AZERBAIJAN’S HISTORICO‐GEOGRAPHICAL FALSIFICATIONS
A Cultural, Historical and Cartographic Study
Electronic edition
Most of the territory of today’s artificially formed Republic of Azerbaijan until the 10th to 12th centuries in Graeco-Roman and Armenian sources was named Aluank/Albania (on the left bank of the Kura River), in Arabic - Arran or Aran. This has no relationship to the European country of Albania. In this work whenever the name Albania is mentioned, it refers to Caucasian Albania. In the mid 1918 the name “Azerbaijan” was given to an artificially formed “state” on the left bank of the Kura and in cis-Caspian region, in the eastern Transcaucasus, taking the name from the Iranian province of Azerbaijan (ancient Atropatene, according to Graeco-Roman sources-Atrpatakan in Armenian), in the north-west of Iran, to the south-east of Lake Urmia. This anomaly has given rise to a double meaning for the same name. In this book the name of the artificially formed state is referred to as the “Republic of Azerbaijan”, or in some cases simply “Azerbaijan”, while the Iranian province is called Iranian Azerbaijan.

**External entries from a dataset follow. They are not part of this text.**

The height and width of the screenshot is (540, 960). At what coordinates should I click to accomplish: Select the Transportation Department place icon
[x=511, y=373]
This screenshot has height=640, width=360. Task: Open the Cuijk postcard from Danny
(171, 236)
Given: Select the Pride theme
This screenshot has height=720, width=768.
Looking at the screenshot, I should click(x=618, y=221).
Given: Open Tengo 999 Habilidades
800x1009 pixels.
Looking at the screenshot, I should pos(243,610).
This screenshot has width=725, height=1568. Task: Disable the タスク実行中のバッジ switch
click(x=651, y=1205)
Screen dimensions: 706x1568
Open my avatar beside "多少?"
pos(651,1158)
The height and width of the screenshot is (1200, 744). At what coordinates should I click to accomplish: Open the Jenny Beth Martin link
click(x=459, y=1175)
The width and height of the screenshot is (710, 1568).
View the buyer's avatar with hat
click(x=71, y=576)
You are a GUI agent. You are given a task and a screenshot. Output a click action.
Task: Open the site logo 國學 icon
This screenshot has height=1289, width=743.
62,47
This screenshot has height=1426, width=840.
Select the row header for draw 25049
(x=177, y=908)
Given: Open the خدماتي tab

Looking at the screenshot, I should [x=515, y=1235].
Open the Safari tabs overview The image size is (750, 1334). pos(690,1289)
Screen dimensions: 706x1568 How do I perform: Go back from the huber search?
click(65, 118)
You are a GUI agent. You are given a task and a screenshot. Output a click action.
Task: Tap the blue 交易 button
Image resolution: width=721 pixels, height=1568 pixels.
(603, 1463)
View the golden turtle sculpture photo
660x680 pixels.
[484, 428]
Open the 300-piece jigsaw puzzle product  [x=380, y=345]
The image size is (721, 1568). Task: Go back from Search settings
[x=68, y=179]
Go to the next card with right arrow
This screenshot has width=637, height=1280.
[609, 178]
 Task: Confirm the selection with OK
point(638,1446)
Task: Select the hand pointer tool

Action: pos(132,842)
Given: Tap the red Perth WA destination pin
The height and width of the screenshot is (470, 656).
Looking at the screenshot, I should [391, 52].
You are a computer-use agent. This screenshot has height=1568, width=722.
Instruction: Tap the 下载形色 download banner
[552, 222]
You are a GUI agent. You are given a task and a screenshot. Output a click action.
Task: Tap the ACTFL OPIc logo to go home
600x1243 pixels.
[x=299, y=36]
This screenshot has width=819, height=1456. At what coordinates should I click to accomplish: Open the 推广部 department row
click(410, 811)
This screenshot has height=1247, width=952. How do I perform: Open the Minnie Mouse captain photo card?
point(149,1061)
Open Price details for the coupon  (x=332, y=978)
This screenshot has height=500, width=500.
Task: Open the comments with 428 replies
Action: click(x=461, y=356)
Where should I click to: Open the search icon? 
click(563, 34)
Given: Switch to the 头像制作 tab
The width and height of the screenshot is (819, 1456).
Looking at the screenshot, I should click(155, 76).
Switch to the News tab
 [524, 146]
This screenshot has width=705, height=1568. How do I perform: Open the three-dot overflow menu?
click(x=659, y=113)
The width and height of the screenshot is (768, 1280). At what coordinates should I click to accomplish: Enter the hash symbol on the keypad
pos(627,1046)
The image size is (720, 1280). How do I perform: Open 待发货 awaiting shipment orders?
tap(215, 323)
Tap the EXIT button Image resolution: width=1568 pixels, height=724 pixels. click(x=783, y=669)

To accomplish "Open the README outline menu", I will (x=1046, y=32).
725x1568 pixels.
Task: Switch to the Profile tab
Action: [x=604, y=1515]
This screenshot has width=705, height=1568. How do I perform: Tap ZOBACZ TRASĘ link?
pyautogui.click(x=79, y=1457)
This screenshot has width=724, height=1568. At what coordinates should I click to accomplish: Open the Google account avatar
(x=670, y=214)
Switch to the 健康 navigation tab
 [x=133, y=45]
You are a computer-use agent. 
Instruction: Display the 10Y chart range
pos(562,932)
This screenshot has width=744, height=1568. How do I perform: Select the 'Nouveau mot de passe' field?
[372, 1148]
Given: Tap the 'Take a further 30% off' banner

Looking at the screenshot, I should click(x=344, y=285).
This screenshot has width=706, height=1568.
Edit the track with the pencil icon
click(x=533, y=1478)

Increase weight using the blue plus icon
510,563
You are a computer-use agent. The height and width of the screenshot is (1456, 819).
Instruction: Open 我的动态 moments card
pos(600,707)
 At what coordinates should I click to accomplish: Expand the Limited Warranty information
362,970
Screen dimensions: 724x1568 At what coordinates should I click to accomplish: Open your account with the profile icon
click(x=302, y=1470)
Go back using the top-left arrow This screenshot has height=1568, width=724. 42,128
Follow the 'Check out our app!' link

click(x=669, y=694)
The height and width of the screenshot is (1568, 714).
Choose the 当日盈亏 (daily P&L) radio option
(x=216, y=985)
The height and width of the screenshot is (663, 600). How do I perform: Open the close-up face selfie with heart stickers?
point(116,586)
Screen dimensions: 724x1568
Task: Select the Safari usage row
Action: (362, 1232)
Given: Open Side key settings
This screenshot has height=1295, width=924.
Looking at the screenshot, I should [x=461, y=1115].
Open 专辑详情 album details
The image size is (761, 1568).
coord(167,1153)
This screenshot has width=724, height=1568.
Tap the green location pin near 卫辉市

The territory of the present-day Republic of Azerbaijan includes the lands of historical Albania, which lay in the triangle formed by the course of the River Kura (the left bank), the western shores of the Caspian Sea and the mountains of the Great Caucasus Range. Here, in ancient times according to Strabo, lived 26 Albanian tribes. The western and southern neighbours of the Caucasian Albania at the time were the four provinces of Siunik, Utik, Artsakh and Paytakaran of Great Armenia on the right bank of the Kura.
In addition to detailing the officially-sponsored invention of modern Azerbaijani national identity, this book also looks at the various methodologies employed by Azerbaijani historians and geographers for their falsification of the documented pasts of Armenia and Iranian Azerbaijan.